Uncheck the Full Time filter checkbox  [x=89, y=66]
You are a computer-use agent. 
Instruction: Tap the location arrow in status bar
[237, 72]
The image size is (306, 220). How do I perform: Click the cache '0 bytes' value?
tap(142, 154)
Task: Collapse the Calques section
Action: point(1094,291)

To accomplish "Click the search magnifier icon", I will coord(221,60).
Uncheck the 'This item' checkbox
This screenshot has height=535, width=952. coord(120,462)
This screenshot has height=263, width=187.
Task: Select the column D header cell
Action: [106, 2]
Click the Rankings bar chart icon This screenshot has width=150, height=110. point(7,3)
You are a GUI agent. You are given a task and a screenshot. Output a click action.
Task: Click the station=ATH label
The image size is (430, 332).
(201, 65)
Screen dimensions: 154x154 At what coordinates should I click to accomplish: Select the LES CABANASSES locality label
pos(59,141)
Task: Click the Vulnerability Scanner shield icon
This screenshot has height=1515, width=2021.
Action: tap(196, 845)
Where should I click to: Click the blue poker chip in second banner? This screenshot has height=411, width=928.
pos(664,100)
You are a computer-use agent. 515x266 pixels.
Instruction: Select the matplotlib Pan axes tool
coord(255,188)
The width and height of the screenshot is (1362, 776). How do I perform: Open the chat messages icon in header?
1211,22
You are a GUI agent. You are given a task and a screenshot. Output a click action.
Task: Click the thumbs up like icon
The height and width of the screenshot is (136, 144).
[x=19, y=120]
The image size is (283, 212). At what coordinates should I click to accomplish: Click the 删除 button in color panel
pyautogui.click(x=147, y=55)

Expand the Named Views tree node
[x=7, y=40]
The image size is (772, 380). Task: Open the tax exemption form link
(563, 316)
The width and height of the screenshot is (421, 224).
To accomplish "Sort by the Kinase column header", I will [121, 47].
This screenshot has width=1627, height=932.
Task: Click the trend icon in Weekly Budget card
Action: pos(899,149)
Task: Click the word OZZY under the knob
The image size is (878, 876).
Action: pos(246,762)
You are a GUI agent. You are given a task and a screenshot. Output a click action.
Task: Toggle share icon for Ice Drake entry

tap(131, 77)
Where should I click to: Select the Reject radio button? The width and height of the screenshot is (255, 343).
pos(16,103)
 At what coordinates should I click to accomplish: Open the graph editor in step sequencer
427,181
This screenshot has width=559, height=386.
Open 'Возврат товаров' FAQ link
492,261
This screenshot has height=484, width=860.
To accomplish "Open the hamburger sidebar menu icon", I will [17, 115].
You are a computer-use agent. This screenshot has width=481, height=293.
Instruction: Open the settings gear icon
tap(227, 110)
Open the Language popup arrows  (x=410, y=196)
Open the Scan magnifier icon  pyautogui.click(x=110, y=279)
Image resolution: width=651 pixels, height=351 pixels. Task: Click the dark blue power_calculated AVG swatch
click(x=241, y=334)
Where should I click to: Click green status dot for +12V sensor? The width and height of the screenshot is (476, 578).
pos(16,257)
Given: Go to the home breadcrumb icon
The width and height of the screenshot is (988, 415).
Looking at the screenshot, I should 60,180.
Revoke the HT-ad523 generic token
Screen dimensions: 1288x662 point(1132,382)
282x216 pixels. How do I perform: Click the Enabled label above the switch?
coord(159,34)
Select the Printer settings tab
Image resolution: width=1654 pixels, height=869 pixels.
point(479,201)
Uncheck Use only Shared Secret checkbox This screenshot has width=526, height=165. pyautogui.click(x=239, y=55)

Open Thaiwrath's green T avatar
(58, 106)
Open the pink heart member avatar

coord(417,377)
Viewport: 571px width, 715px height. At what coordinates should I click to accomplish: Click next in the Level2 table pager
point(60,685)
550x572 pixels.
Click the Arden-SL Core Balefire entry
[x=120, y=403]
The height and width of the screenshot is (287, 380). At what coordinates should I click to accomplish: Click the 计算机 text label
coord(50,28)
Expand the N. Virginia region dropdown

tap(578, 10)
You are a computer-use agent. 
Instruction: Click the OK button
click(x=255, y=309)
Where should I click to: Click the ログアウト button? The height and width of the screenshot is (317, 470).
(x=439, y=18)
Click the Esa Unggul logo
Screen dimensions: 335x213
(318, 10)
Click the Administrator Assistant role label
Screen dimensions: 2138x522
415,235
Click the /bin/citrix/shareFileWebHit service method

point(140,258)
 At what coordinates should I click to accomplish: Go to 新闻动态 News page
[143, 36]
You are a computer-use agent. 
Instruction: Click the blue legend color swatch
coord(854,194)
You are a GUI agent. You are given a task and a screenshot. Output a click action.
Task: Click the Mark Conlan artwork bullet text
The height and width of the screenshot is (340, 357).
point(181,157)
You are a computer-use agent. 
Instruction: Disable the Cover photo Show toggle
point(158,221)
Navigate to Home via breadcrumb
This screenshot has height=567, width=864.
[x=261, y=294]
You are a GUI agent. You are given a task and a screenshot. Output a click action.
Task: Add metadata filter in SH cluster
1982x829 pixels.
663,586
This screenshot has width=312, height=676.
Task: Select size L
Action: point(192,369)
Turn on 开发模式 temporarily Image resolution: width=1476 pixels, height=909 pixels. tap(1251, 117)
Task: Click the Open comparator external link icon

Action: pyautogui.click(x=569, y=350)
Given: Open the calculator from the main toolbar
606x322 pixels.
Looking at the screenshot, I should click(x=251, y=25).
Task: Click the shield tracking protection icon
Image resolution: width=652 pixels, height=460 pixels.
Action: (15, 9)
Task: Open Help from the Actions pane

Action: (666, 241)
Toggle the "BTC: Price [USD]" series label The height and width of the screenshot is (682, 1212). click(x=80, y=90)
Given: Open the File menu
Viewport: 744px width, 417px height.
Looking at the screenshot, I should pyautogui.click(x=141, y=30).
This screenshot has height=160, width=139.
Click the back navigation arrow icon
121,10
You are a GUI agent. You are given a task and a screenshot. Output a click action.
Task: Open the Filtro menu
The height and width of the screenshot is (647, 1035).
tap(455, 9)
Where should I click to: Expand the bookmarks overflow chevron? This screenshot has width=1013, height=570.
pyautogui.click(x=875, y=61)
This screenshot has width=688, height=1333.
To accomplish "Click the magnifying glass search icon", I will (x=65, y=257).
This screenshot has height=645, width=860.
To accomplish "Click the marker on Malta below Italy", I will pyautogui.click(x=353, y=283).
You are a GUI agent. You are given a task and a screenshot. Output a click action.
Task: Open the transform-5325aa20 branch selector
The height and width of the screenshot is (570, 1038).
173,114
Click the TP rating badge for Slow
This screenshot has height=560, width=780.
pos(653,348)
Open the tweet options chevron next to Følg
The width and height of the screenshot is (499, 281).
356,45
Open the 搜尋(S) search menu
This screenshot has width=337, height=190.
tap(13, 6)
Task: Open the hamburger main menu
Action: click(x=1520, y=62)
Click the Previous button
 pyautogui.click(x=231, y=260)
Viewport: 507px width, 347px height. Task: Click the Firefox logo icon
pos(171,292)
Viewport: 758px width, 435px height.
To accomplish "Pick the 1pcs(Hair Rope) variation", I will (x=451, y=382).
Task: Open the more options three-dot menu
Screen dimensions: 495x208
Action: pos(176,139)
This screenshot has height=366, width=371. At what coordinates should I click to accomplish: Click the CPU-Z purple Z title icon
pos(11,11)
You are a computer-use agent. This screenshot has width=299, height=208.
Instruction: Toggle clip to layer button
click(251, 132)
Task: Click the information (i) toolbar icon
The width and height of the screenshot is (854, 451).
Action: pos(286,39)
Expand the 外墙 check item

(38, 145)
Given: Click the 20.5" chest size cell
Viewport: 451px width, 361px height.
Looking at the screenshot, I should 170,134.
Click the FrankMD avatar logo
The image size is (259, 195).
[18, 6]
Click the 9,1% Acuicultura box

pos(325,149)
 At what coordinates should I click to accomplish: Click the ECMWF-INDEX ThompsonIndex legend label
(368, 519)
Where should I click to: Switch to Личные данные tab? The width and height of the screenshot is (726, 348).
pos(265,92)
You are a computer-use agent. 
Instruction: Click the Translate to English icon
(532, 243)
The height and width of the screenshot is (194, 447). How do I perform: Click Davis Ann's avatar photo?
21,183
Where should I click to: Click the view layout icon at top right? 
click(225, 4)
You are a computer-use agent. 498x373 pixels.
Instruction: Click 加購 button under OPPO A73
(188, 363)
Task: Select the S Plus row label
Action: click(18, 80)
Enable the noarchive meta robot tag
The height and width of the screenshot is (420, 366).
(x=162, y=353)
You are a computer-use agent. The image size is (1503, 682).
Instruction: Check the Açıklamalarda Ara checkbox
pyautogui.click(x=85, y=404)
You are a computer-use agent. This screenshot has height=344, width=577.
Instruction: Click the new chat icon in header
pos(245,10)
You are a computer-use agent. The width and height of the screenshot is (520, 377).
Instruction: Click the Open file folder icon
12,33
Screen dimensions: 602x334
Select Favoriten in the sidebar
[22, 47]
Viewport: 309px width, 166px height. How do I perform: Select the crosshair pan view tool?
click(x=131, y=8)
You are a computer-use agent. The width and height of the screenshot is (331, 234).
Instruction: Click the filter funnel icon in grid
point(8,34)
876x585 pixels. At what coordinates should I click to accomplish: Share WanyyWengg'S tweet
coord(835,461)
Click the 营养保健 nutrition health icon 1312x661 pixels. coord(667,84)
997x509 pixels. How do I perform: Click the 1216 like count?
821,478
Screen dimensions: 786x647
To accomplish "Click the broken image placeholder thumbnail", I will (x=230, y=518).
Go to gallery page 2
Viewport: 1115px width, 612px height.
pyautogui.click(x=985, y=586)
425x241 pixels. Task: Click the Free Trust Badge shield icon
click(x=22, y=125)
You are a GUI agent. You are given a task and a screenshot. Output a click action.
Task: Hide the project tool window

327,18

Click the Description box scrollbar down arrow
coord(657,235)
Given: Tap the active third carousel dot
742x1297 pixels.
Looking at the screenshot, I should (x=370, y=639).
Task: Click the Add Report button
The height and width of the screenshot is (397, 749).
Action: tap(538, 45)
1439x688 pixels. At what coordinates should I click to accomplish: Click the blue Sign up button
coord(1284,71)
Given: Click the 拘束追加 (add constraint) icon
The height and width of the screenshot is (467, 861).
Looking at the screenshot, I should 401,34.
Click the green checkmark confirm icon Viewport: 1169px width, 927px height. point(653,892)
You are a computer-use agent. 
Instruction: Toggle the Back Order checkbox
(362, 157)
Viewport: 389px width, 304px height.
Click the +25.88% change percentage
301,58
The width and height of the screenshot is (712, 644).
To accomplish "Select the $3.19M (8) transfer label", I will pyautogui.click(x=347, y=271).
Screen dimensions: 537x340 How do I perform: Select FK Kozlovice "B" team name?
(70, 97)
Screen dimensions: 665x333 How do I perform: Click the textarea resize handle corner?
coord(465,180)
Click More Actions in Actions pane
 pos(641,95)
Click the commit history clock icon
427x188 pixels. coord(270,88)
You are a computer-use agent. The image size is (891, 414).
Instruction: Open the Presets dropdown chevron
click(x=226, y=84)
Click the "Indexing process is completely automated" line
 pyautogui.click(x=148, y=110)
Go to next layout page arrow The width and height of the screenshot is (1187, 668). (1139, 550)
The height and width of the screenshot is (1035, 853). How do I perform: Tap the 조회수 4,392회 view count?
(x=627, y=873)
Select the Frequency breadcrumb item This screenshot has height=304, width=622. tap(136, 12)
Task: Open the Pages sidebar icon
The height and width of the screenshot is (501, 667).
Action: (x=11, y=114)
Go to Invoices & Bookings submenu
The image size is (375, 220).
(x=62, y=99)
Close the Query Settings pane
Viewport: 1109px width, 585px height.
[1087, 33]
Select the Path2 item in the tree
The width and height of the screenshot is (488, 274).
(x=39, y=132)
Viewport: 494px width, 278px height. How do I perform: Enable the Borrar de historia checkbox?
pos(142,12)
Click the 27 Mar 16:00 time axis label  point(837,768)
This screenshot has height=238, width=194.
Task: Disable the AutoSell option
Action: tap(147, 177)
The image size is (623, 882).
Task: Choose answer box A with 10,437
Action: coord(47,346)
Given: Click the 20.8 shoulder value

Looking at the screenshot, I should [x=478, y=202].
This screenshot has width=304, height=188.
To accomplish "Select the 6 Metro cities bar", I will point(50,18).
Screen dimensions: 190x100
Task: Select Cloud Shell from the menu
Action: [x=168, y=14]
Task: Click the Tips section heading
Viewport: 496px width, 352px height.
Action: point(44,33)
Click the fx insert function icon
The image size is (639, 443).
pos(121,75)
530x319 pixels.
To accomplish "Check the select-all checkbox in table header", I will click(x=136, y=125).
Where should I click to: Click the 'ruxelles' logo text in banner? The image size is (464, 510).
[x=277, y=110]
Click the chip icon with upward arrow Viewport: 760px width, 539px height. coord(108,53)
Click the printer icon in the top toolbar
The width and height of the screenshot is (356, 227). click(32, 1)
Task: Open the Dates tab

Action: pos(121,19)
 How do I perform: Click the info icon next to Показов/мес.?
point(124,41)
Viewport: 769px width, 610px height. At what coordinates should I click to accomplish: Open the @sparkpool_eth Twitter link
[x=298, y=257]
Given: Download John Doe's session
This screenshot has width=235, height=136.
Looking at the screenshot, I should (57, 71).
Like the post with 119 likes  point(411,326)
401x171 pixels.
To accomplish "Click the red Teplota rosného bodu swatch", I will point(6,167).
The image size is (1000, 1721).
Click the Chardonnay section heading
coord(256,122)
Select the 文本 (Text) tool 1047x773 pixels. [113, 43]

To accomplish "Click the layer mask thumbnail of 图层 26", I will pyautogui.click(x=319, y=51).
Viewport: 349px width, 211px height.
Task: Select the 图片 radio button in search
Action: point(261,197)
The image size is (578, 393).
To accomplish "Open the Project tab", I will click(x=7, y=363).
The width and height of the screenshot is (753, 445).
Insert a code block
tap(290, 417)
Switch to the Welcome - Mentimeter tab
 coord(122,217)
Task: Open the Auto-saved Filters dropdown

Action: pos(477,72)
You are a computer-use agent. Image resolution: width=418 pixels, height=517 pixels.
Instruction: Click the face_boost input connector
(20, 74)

• • • • •

* **Exercise description**
Among the entries above, copy exactly only the lines starting with the one containing "Screen dimensions: 2138x522" and going through the one containing "Given: Open the calculator", both ends included.

* **Exercise response**
Screen dimensions: 2138x522
415,235
Click the /bin/citrix/shareFileWebHit service method

point(140,258)
 At what coordinates should I click to accomplish: Go to 新闻动态 News page
[143, 36]
You are a computer-use agent. 
Instruction: Click the blue legend color swatch
coord(854,194)
You are a GUI agent. You are given a task and a screenshot. Output a click action.
Task: Click the Mark Conlan artwork bullet text
The height and width of the screenshot is (340, 357).
point(181,157)
You are a computer-use agent. 
Instruction: Disable the Cover photo Show toggle
point(158,221)
Navigate to Home via breadcrumb
This screenshot has height=567, width=864.
[x=261, y=294]
You are a GUI agent. You are given a task and a screenshot. Output a click action.
Task: Add metadata filter in SH cluster
1982x829 pixels.
663,586
This screenshot has width=312, height=676.
Task: Select size L
Action: point(192,369)
Turn on 开发模式 temporarily Image resolution: width=1476 pixels, height=909 pixels. tap(1251, 117)
Task: Click the Open comparator external link icon

Action: pyautogui.click(x=569, y=350)
Given: Open the calculator from the main toolbar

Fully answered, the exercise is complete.